The Energy Agency of Slovenia is receiving applications for the support package of an overall EUR 10 million for electricity from renewable sources and advanced CHP technology.
Operators of plants in Slovenia that produce electricity from renewable sources or in high efficiency cogeneration – combined heat and power or CHP, can apply by September 10 for state funds. The Energy Agency said its seventh public call is worth EUR 10 million.
The support scheme is for the selection of projects of new and refurbished facilities or groups of projects for new plants. The sixth call, with the same sum, was published in December and completed in April and 32 units were picked with 13.1 MW in total.
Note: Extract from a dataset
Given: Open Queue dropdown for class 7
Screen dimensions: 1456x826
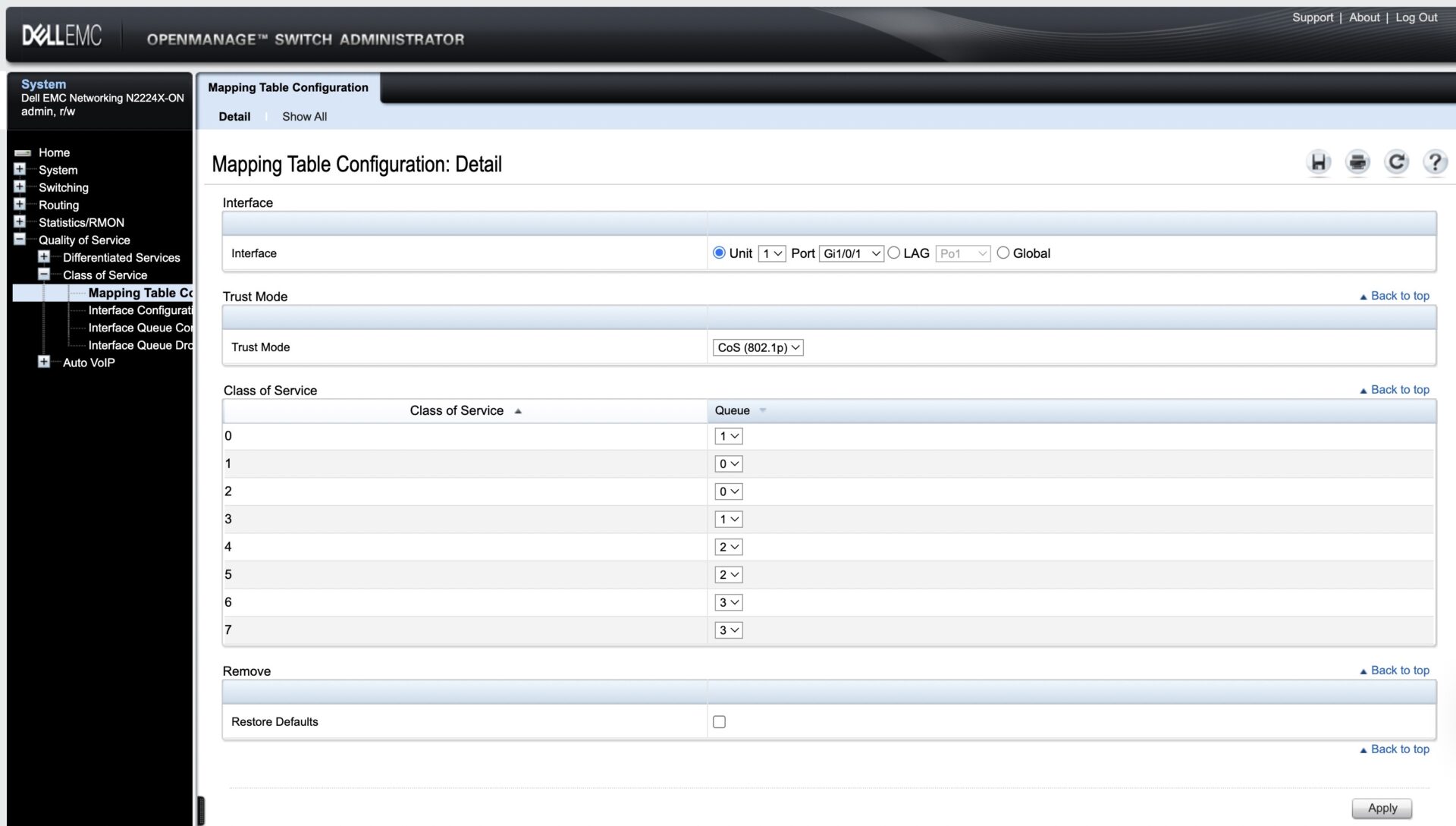Looking at the screenshot, I should point(728,630).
Twelve of them were fossil-fueled CHP plants, with an overall capacity of almost 8 MW. There were 51 applicants.
In comparison, 19 units were selected in the fifth competition in November, also for EUR 10 million. Their combined capacity was 26.7 MW, of which 25.9 MW were 13 cogeneration systems using fossil fuels.
Emissions limit for high efficiency CHP plants
Investors or individuals will submit building permits. After projects are selected, a guarantee or deposit equivalent to 2% of the investment value of the project must be provided within 30 days.
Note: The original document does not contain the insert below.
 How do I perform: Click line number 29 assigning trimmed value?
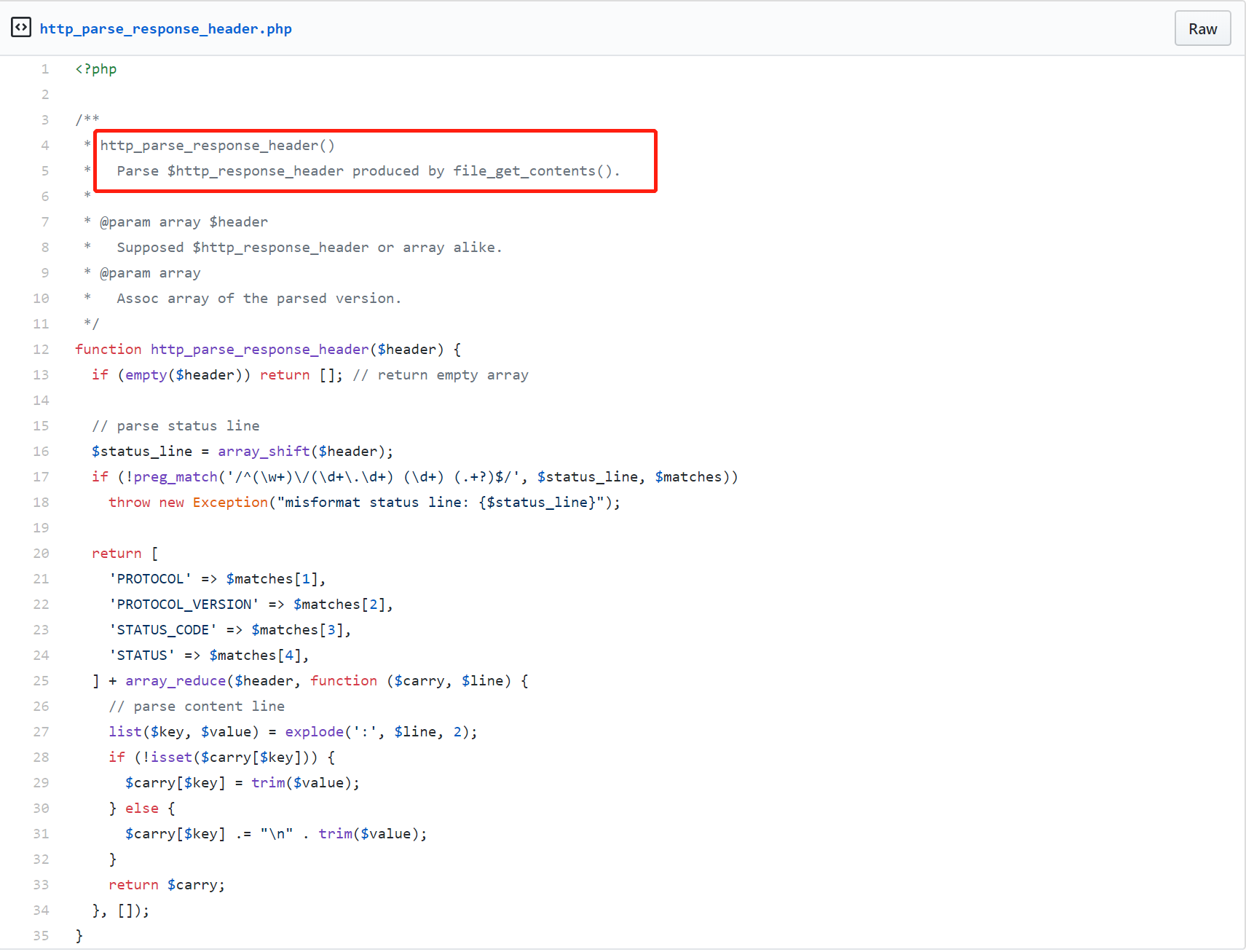41,782
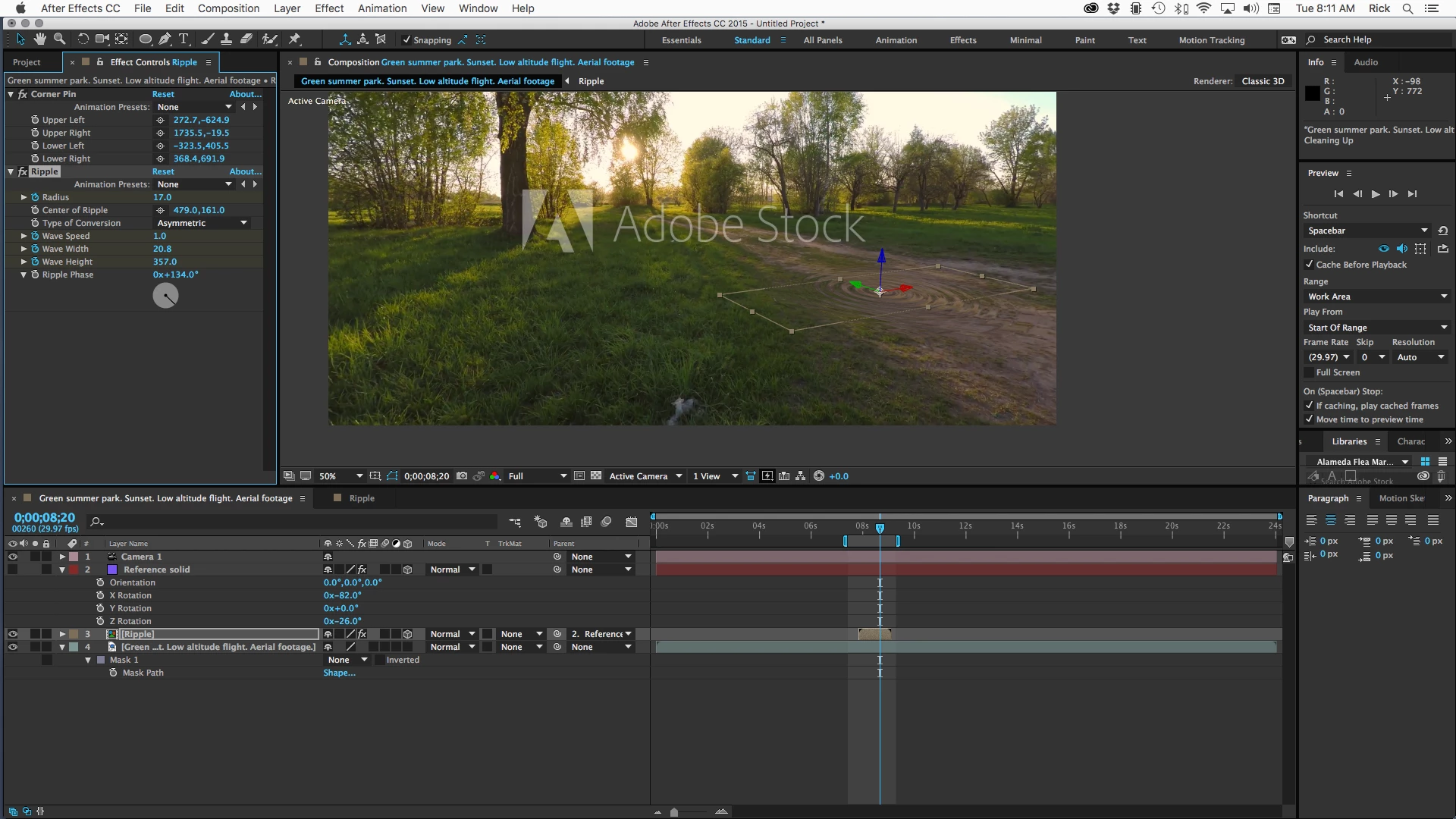Select the Pen tool in the toolbar
Viewport: 1456px width, 819px height.
click(x=165, y=39)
Eligible CHP plants have carbon dioxide emissions of a maximum of 600 kilograms per megawatt-hour.
Biggest chunk is for new renewable power plants
The selection will be conducted in two rounds, of which EUR 8 million is earmarked for the first group of the first round: new renewables including systems for the utilization of energy from waste. The upper limit in electric power capacity is 10 MW per plant, except for wind power, which is capped at 50 MW.
Most categories of eligible projects are capped at 10 MW, while wind power plants have an upper limit of 50 MW
The second group are green energy and CHP projects for the collection and production of fuel, material for the extraction of biogas or the use of geothermal energy. The Energy Agency said the segment is worth EUR 1 million and that the maximum capacity of biogas and geothermal projects is 10 MW. In the case of high efficiency cogeneration, the limit is 20 MW.
The remainder is for the second round. It consists of refurbished renewable energy and CHP systems in Slovenia, wood biomass units no longer eligible for other support due to age, and production plants that failed in the first round.